Are agency-of-record relationships vanishing?

Arun Sudhaman

USC Annenberg's biennial GAP Study is always worth a read, and the seventh instalment in the series proves no different. The 2012 study, conducted in conjunction with with the Arthur Page Society, the IPR, IABC and PRSA, polled 620 senior communications professionals, using the findings to determine what it calls 'Generally Accepted Practices'. Of these, one in particular caught my eye. Agency-of-record relationships, apparently, are vanishing. In 2002, the report notes that more than 50 percent of public corporations had AOR relationships in place. That proportion has since declined to the current level of 15 percent. Adds the report:
At the same time, the number of agencies used by corporations on an ongoing or project basis continues to increase. This is likely the result of a need for specialized and/or regionally focused agency services.
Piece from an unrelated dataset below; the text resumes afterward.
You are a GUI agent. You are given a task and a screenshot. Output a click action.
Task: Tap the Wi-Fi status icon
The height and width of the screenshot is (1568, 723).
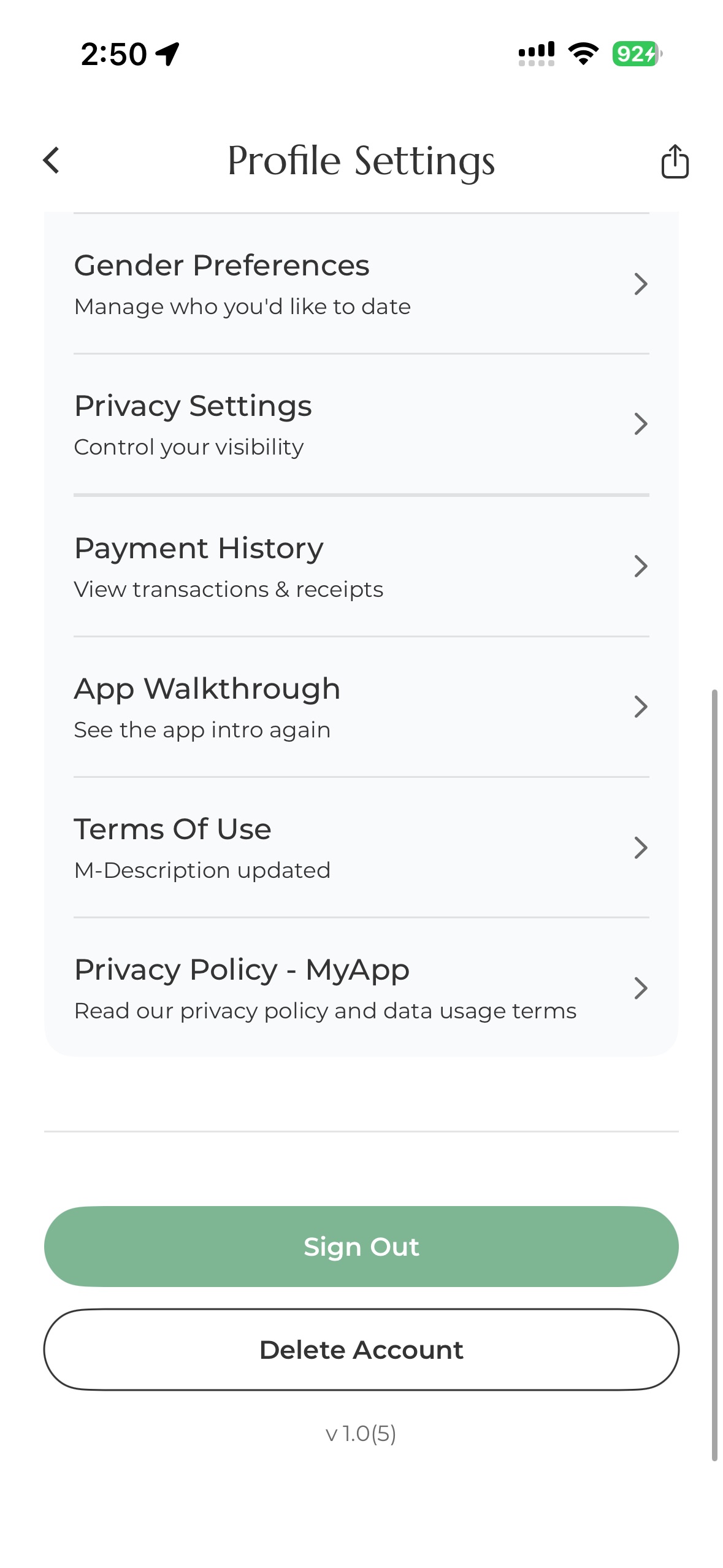coord(583,54)
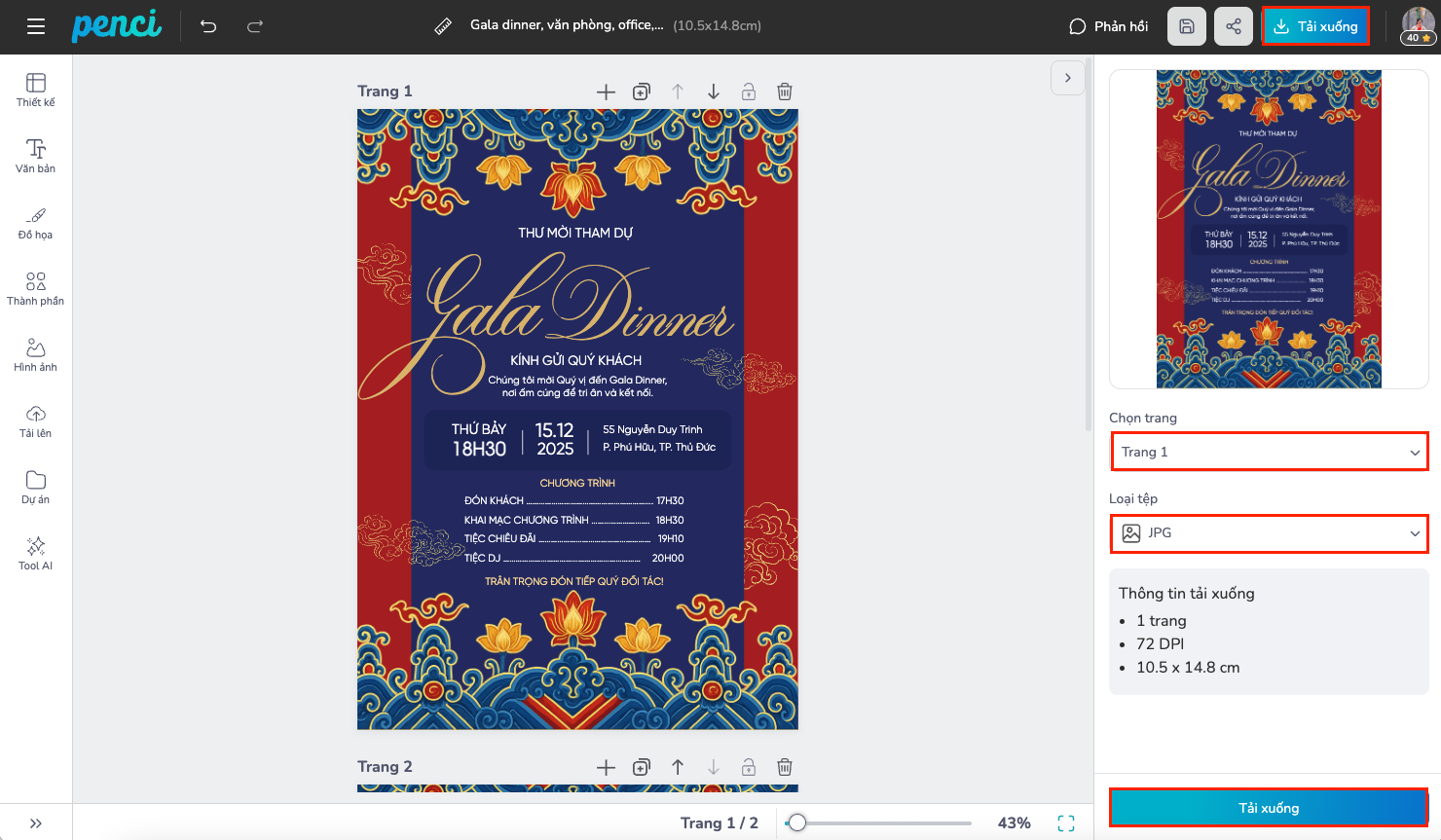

Initially, this finding surprised me, but maybe it shouldn't. Specialisation, whether by industry sector, marcomms capability or demographic segment, has undoubtedly become more important. Yet I wonder if this same finding would hold beyond the US, because it is rare to see companies abandoning the AOR model for project relationships, where global or multi-market activity is concerned. As always, I'd be interested in hearing readers' views on this. The study is full of other good stuff, concluding that while overall budgets are mostly up, compared to two years ago, more than half of respondents do not expect an increase next year. Measurement also continues to rise incrementally, to nine percent of total budget compared to four percent in 2010. And marketing/product PR, according to the survey, is in a "state of decline", thanks - USC believes - to an increasing reliance on social media. That, of course, does not necessarily equate to a downward spiral for digitally-savvy consumer firms.